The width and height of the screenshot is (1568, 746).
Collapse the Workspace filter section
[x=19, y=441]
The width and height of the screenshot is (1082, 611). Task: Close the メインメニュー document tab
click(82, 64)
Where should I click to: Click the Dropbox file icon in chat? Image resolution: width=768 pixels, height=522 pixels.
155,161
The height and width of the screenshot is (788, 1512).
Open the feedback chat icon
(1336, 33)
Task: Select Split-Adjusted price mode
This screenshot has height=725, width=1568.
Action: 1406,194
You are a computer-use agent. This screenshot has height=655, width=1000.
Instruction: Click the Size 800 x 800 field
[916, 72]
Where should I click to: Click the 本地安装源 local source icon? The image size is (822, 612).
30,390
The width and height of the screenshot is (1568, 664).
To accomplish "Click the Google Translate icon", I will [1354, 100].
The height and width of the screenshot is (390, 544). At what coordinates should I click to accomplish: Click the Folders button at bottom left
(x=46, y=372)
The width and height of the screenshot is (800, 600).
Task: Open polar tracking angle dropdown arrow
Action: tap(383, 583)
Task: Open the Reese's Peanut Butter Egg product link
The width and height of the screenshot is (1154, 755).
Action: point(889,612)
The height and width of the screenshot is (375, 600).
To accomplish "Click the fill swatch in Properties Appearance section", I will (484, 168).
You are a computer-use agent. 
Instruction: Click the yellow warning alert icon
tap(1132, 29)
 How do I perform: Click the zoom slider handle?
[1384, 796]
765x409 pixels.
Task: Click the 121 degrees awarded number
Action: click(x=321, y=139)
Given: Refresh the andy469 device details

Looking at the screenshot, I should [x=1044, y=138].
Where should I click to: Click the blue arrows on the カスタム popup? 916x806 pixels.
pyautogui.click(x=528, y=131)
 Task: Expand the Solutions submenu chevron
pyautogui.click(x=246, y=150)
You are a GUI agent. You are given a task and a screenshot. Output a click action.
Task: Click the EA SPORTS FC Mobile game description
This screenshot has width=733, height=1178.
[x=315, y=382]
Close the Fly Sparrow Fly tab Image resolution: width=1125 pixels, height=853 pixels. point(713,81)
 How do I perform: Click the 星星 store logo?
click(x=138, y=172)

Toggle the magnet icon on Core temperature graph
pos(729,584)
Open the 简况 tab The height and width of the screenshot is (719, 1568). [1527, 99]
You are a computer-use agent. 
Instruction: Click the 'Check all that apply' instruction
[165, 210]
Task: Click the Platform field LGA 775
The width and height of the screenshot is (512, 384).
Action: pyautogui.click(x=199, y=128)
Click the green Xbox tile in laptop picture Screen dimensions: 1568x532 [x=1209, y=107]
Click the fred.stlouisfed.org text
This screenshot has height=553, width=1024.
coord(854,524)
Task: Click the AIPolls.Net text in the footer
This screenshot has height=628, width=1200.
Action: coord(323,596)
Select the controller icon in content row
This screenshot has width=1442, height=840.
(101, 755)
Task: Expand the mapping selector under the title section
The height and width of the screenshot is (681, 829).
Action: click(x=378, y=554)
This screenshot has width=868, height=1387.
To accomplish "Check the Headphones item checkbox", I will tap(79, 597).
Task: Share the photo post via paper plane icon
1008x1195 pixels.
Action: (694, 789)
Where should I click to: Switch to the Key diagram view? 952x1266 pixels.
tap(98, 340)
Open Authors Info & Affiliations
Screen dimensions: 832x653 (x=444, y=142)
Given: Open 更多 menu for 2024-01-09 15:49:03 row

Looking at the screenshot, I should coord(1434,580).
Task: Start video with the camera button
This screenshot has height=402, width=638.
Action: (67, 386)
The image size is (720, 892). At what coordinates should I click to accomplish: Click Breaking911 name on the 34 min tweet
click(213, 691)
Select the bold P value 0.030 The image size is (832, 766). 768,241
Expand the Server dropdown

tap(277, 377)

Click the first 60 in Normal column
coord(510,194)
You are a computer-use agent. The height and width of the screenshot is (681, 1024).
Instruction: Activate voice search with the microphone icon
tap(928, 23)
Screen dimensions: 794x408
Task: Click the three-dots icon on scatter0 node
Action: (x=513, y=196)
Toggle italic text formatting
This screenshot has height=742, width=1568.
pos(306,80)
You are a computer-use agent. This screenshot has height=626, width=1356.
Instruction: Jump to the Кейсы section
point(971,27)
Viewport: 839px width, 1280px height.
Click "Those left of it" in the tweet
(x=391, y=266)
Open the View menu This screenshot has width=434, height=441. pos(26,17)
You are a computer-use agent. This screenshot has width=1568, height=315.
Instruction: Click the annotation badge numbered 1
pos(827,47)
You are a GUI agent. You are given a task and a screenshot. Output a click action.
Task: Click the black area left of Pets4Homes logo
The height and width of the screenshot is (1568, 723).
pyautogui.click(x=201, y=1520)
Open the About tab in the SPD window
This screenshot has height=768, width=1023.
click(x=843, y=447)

* Assignment
Every line in the records has to be written out again exactly.

* Answer to this task
The width and height of the screenshot is (1568, 746).
Collapse the Workspace filter section
[x=19, y=441]
The width and height of the screenshot is (1082, 611). Task: Close the メインメニュー document tab
click(82, 64)
Where should I click to: Click the Dropbox file icon in chat? Image resolution: width=768 pixels, height=522 pixels.
155,161
The height and width of the screenshot is (788, 1512).
Open the feedback chat icon
(1336, 33)
Task: Select Split-Adjusted price mode
This screenshot has height=725, width=1568.
Action: 1406,194
You are a computer-use agent. This screenshot has height=655, width=1000.
Instruction: Click the Size 800 x 800 field
[916, 72]
Where should I click to: Click the 本地安装源 local source icon? The image size is (822, 612).
30,390
The width and height of the screenshot is (1568, 664).
To accomplish "Click the Google Translate icon", I will [1354, 100].
The height and width of the screenshot is (390, 544). At what coordinates should I click to accomplish: Click the Folders button at bottom left
(x=46, y=372)
The width and height of the screenshot is (800, 600).
Task: Open polar tracking angle dropdown arrow
Action: tap(383, 583)
Task: Open the Reese's Peanut Butter Egg product link
The width and height of the screenshot is (1154, 755).
Action: point(889,612)
The height and width of the screenshot is (375, 600).
To accomplish "Click the fill swatch in Properties Appearance section", I will (484, 168).
You are a computer-use agent. 
Instruction: Click the yellow warning alert icon
tap(1132, 29)
 How do I perform: Click the zoom slider handle?
[1384, 796]
765x409 pixels.
Task: Click the 121 degrees awarded number
Action: click(x=321, y=139)
Given: Refresh the andy469 device details

Looking at the screenshot, I should [x=1044, y=138].
Where should I click to: Click the blue arrows on the カスタム popup? 916x806 pixels.
pyautogui.click(x=528, y=131)
 Task: Expand the Solutions submenu chevron
pyautogui.click(x=246, y=150)
You are a GUI agent. You are given a task and a screenshot. Output a click action.
Task: Click the EA SPORTS FC Mobile game description
This screenshot has width=733, height=1178.
[x=315, y=382]
Close the Fly Sparrow Fly tab Image resolution: width=1125 pixels, height=853 pixels. point(713,81)
 How do I perform: Click the 星星 store logo?
click(x=138, y=172)

Toggle the magnet icon on Core temperature graph
pos(729,584)
Open the 简况 tab The height and width of the screenshot is (719, 1568). [1527, 99]
You are a computer-use agent. 
Instruction: Click the 'Check all that apply' instruction
[165, 210]
Task: Click the Platform field LGA 775
The width and height of the screenshot is (512, 384).
Action: pyautogui.click(x=199, y=128)
Click the green Xbox tile in laptop picture Screen dimensions: 1568x532 [x=1209, y=107]
Click the fred.stlouisfed.org text
This screenshot has height=553, width=1024.
coord(854,524)
Task: Click the AIPolls.Net text in the footer
This screenshot has height=628, width=1200.
Action: coord(323,596)
Select the controller icon in content row
This screenshot has width=1442, height=840.
(101, 755)
Task: Expand the mapping selector under the title section
The height and width of the screenshot is (681, 829).
Action: click(x=378, y=554)
This screenshot has width=868, height=1387.
To accomplish "Check the Headphones item checkbox", I will tap(79, 597).
Task: Share the photo post via paper plane icon
1008x1195 pixels.
Action: (694, 789)
Where should I click to: Switch to the Key diagram view? 952x1266 pixels.
tap(98, 340)
Open Authors Info & Affiliations
Screen dimensions: 832x653 (x=444, y=142)
Given: Open 更多 menu for 2024-01-09 15:49:03 row

Looking at the screenshot, I should coord(1434,580).
Task: Start video with the camera button
This screenshot has height=402, width=638.
Action: (67, 386)
The image size is (720, 892). At what coordinates should I click to accomplish: Click Breaking911 name on the 34 min tweet
click(213, 691)
Select the bold P value 0.030 The image size is (832, 766). 768,241
Expand the Server dropdown

tap(277, 377)

Click the first 60 in Normal column
coord(510,194)
You are a computer-use agent. The height and width of the screenshot is (681, 1024).
Instruction: Activate voice search with the microphone icon
tap(928, 23)
Screen dimensions: 794x408
Task: Click the three-dots icon on scatter0 node
Action: (x=513, y=196)
Toggle italic text formatting
This screenshot has height=742, width=1568.
pos(306,80)
You are a computer-use agent. This screenshot has height=626, width=1356.
Instruction: Jump to the Кейсы section
point(971,27)
Viewport: 839px width, 1280px height.
Click "Those left of it" in the tweet
(x=391, y=266)
Open the View menu This screenshot has width=434, height=441. pos(26,17)
You are a computer-use agent. This screenshot has width=1568, height=315.
Instruction: Click the annotation badge numbered 1
pos(827,47)
You are a GUI agent. You are given a task and a screenshot. Output a click action.
Task: Click the black area left of Pets4Homes logo
The height and width of the screenshot is (1568, 723).
pyautogui.click(x=201, y=1520)
Open the About tab in the SPD window
This screenshot has height=768, width=1023.
click(x=843, y=447)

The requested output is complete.